つまり、二人の霊獣を封じたため、ブルーランド王国は水害から避けられずにこのような結果になったのだ。
「シロも可愛いのにね」
ミアが白蛇の頭を撫でると、白蛇は瞳を潤ませる。
『可愛い?
ミアがいるここを我が守ってやろう』
単純だな。
いや、しかし。ここでそれを受け入れる訳にはいかないだろう。
宰相様が力なく首を振っている。
「貴殿方は、国はなくなったとはいえ、ブルーランド王国の霊獣。
元とはいえ、王族がいるのだから、あちらに送り届けます」
『断る!』
「いや、そういうわけには……」
霊獣相手に下手なことは言えないが、ソレイユ王国にも、元ブルーランド王国にも、このままというわけにはいかないのが現実だ。
ウチの領地の問題でもあるし、どうするか。
俺が眉を寄せると、ミアが首を傾げながら言った。
「向こうにはきちんと知らせて、二人を引き取りに来てもらうのは?
嫌がる霊獣を連れ出すなんて、無理でしょう?」
「その間、サザランド伯爵領で保護するのか」
なるほど、とアルフが頷く。
いや、ウチで預かるのか?水害を防ぐほどの力のある霊獣を?
「……ミアの部屋に入れないように」
ジョシア様がやきもちを焼いているが、まあ、それは仕方がない。
白蛇は撫でられたのと可愛いという発言に、すっかりミアを気に入ったのか、ベッタリくっついている。

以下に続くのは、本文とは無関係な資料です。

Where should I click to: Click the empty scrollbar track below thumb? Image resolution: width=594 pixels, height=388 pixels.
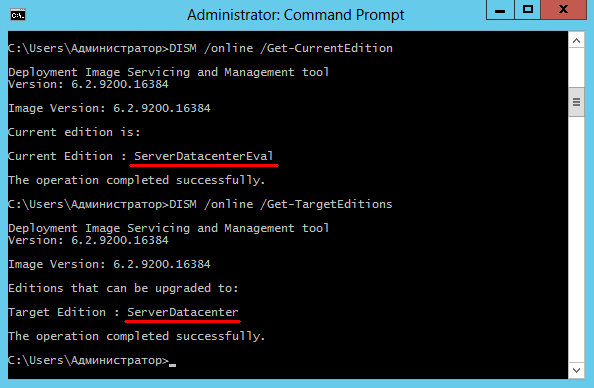click(x=576, y=239)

ミアの膝の上に乗ろうとしたのは、ジョシア様に止められていたが。
白虎は、面白くなさそうにその様子を見ていた。
「そうね。言うこと聞かないと、美味しいものが食べられないわよ?」
『なっ!わ、分かった』
ジョシア様の発言に、不満そうな顔をしていた二人は渋々頷く。
ハンナの料理が霊獣にも効くとは、いいのかどうなのか。
「アントンには悪いが、この対応が最善だろう。
毎年夏頃に行っているパーティーを、今年はスクワイア王国で行うから、その前に文書で連絡を入れて、そこで話し合うことにする」
「承りました」
疲れきっているように見える宰相様に、それ以外なんと返せようか。
まあ、ハンナの方が扱い方を分かっているようだし、問題ないだろう。
『俺はここがいいな』
『我もだ。王族がいても他の土地には行きたくない』
しょんぼりと項垂れる二人には悪いが、ここで言うことを聞いてしまえば、外交問題になるだろう。

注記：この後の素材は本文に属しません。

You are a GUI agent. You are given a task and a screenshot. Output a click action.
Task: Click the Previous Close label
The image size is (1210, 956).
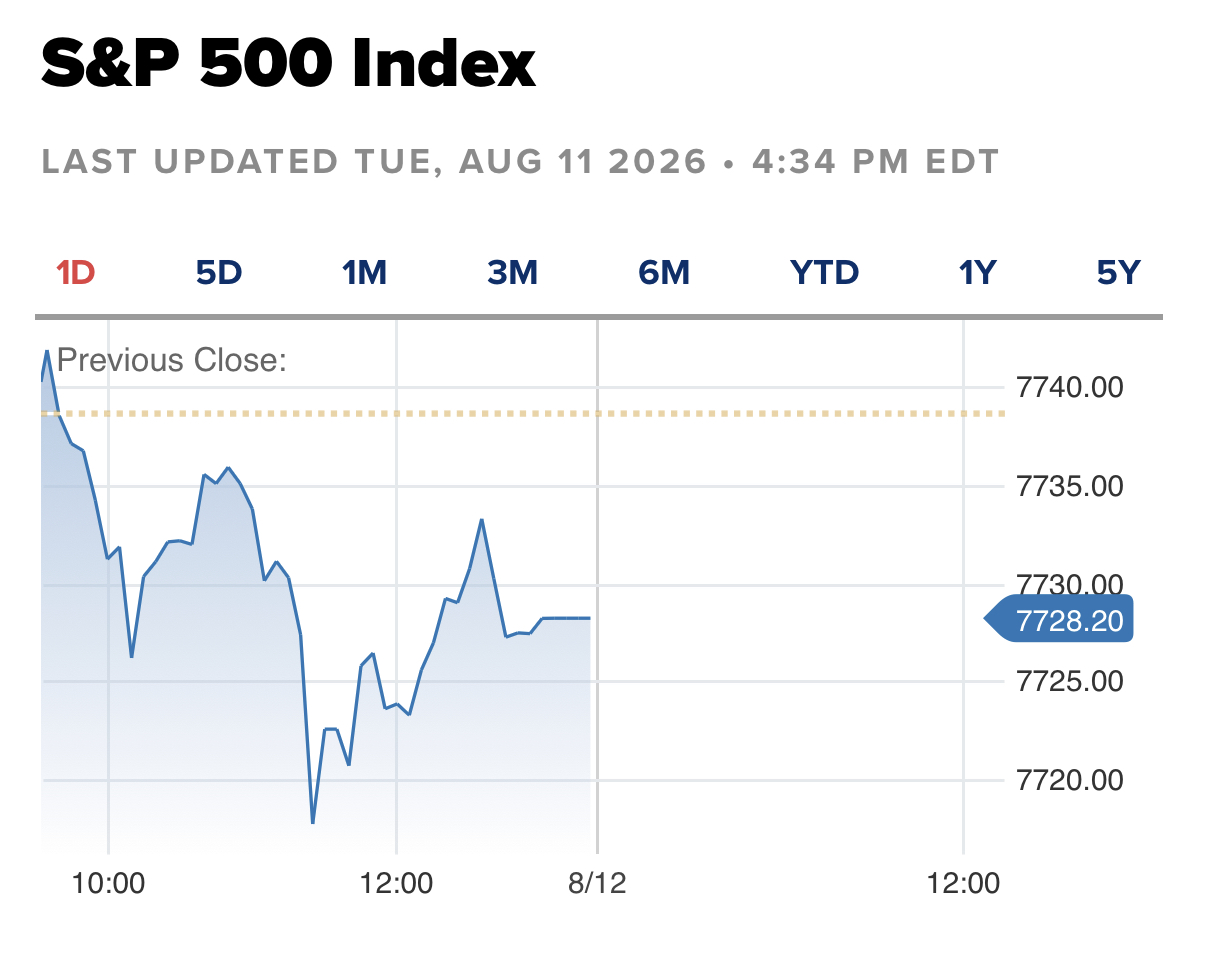coord(172,360)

「う~ん。それは二人が向こうの人達に自分で言わないと。
スクワイア王国が奪ったって言われて、攻め込まれたら困るよ」
『うむ。そうだな』
「それに、二人がいればソレイユ王国内のブルーランド王国だった土地を開拓するかもしれないし」
『そうか』
「ちゃんと話した方がいいよ」
『分かった。そうする』
何故かミアになついている二人は、我が儘を言わずに頷いた。
宰相様も俺も、正直言うとほっとした。
「さぁ、食事にしましょ。食べたいピザを焼くわよ」
「え?食べたいピザ?」
タイラー様が瞬きをする。
俺も訳が分からず、ハンナを見た。
「ソースはトマトベースのピザソース、マヨネーズソース、醤油と味噌。
のせる具は、ここにある中から選んでのせるのよ」
ハンナの説明の最中にミアは何故か油揚げに味噌を塗り、刻んだ青紫蘇とネギ、魚のほぐし身を生地にのせ、その上に少な目にチーズをのせる。
変わった組み合わせだと思っていたら、「お父さん達のお酒に合うように」とのことだ。
娘は可愛く成長したものだ。
ミアの作った油揚げのピザ(?)は早速ハンナが釜に入れ、すぐに焼きあがったので男性陣が食べると、満足げな声が漏れる。
いや、あれだけ食べていたチェスター博士がまた食べている。大丈夫か?
他にもつまみになりそうな茄子の味噌田楽やアスパラガスのタルタルソース焼きが出てきた。焼きたてを出そうと、準備していたそうだ。
ミアはその後も、ジョシア様用に、白蛇と白虎用に作り、迷っているタイラー様におすすめしたりと、ちょこまかと働いていた。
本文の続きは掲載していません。